Colin Gleadell on how paint remains solid

Cy Twombly <em>Untitled (Rome)</em> 1964
Cy Twombly Untitled (Rome) 1964

Sotheby’s first contemporary art sale of the year was a really solid performance, but with only a sprinkling of fireworks. The £88m total was the highest for the company in London since the last peaks of February and June 2008 – so not quite into the new peak syndrome realised in New York in November last year when both Sotheby’s and Christie’s held their biggest contemporary art sales ever.

The sale was dominated, conservatively, by paintings as abstracts by Gerhard Richter, Cy Twombly, Alberto Burri and Sigmar Polke, and figurative works by Andy Warhol, Jean-Michel Basquiat and Lucian Freud, claimed all the top lot spots. There were only two sculptures and three photographic works to choose from otherwise.

The predominance of painting applied to young artists too, which seems to be where the action is at auction. Auctioneer Oliver Barker set off at an electric pace doing a great impersonation of a cattle auctioneer as he took bids from every corner of the room in rapid sequence for a ‘rain’ painting by Lucien Smith. This one did better than the example at Phillips on Monday, selling to a phone bidder for £224,500 against a £40,000 estimate. One word of warning to the buyer, though, it is on unprimed canvas, so make sure that canvas doesn’t get dirty or stained because unprimed canvas is a real devil to clean. And if the condition deteriorates, so also will the value.
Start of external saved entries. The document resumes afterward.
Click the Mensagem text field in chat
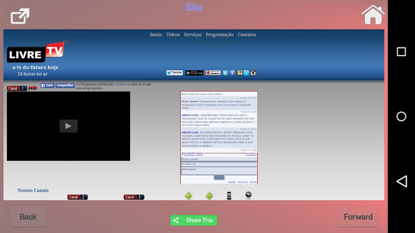 (219, 171)
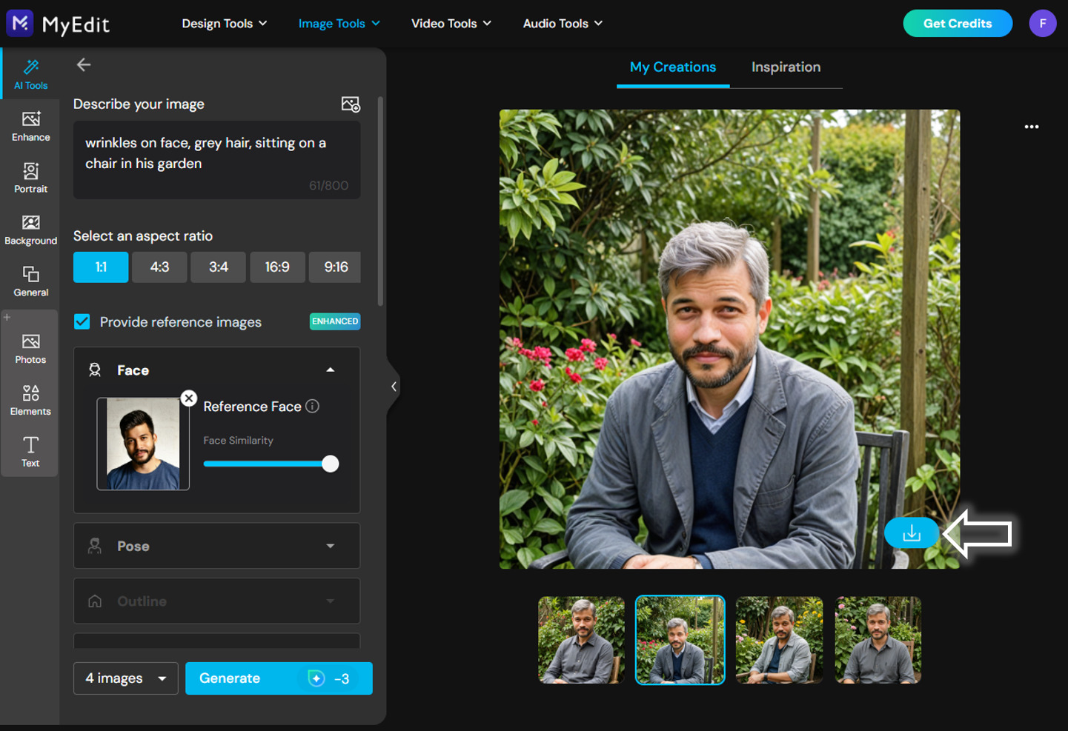Download the generated image
The image size is (1068, 731).
[x=911, y=533]
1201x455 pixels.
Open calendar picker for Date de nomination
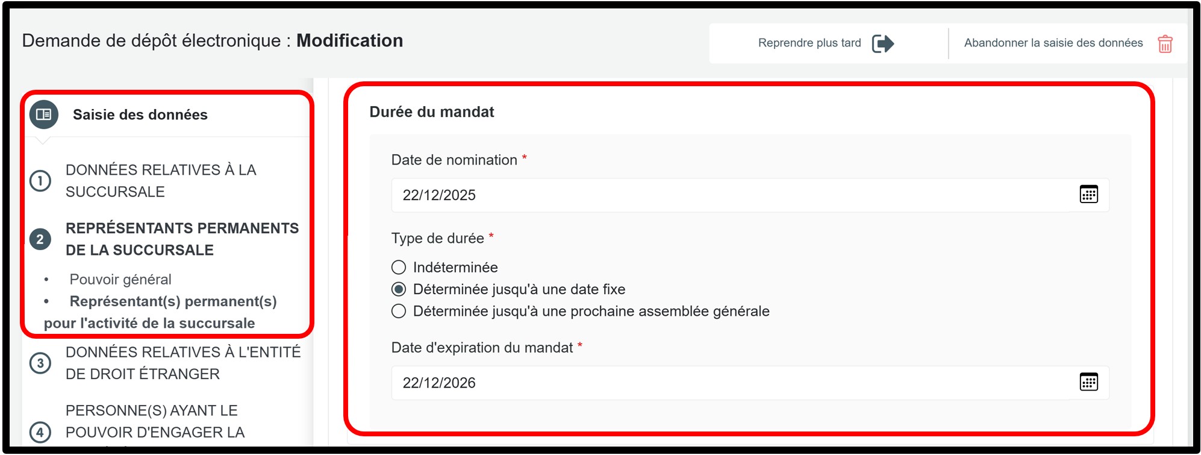pyautogui.click(x=1088, y=195)
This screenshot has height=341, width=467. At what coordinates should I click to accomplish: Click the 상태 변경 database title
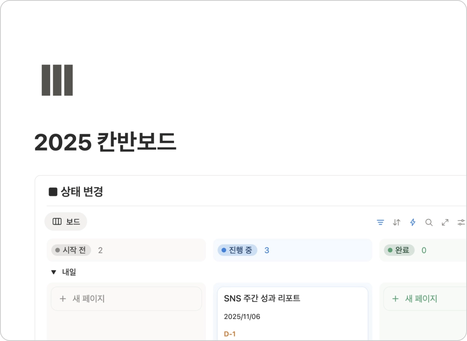tap(82, 192)
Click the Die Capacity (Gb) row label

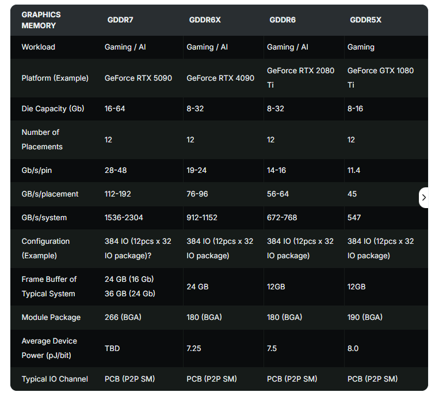(53, 108)
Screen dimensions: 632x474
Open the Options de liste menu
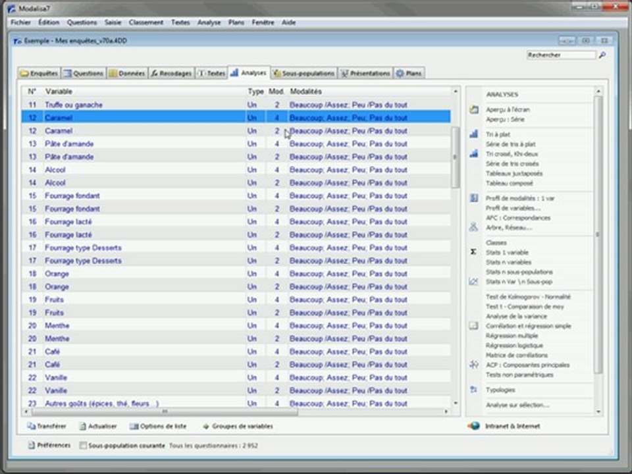point(158,426)
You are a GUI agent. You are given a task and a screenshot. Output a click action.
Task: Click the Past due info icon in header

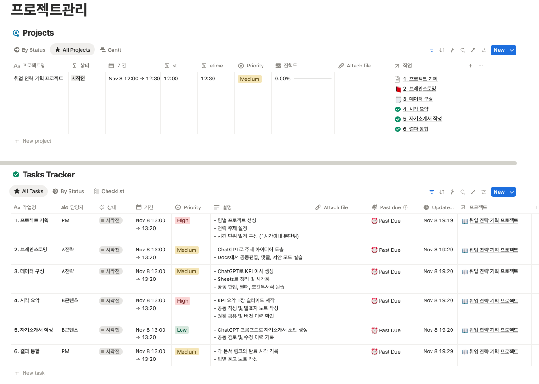[x=406, y=207]
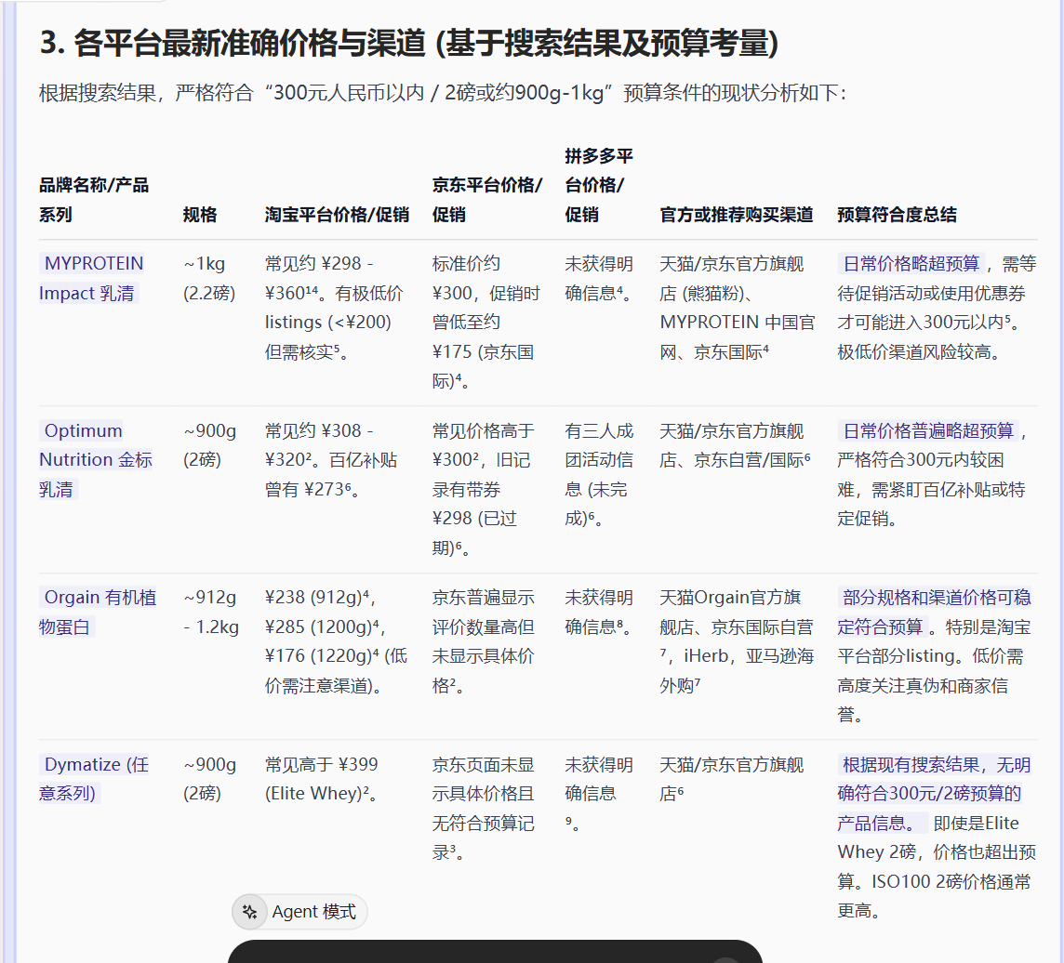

As at Phillips, the Dan Colen market looked fragile when two lots sold below estimates, and another chewing-gum artist, Adam McEwen, went unsold. The Oscar Murillo market, however, was more like its old self (last year that is) as a concrete dye and dirt canvas doubled estimates to sell for £146,500. (In the lower value part 2 sale the following afternoon, there was more competition for Colen’s work, and continued demand for Murillo – even for works on paper – and small works by Lucian Smith).

Heading into the blue-chip, postwar work, the Nahmads were at it again, investing in Italian art and pushing the prices up. They bought another Burri – a rare red plastic work from 1963 – above estimate for £3.6m, as well as a couple of million-pound-plus Fontanas. The other driving engine of this market, Jose Mugrabi, was policing the Warhols and Basquiats as ever, snagging a Diamond Dust Shoes canvas from 1980-81 above estimate for £1.2m and a large work on paper by Jean-Michel Basquiat for £1.7m, again above estimate. The seller of the Basquiat will be toasting Mugrabi as he bought the painting in Paris seven years ago for a quarter of the price.
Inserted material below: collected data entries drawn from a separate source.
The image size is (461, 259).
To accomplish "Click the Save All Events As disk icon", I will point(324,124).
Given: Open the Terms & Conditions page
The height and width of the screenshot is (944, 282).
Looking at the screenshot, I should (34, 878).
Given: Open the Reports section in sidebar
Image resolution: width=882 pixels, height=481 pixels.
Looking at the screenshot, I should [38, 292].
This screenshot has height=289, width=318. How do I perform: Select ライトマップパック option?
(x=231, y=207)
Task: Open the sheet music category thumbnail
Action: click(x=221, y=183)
Similar mark ups are not unusual for these artists and Mugrabi is never far from the story. The top Andy Warhol work of the sale, a medium-size red Mao, 1973, had been bought by him 14 years ago for £421,500. According to the Sotheby’s catalogue, it has changed hands since then and it sold yesterday within estimate for £7.6m, boosted by demand from Asia. Another Warhol, after Edvard Munch’s portrait of Eva Mudocci, did even better. Having sold in 1998 for $55,000 it now sold to a phone bidder against, who else, Jose Mugrabi, for £2.3m or $3.8m. So that’s another seller who will be toasting his health.

The other US highlight was a record for a Twombly painting, the classic 1964 Untitled (Roma), which was heavily contested by Larry Gagosian who invested heavily in presenting the artist’s work when he was alive – going so far as to open a gallery in Rome, Twombly’s adopted home. However, even he gave up when the price reached £12.2m or $20m. Still, not an unhappy result for an artist he has a big stake in.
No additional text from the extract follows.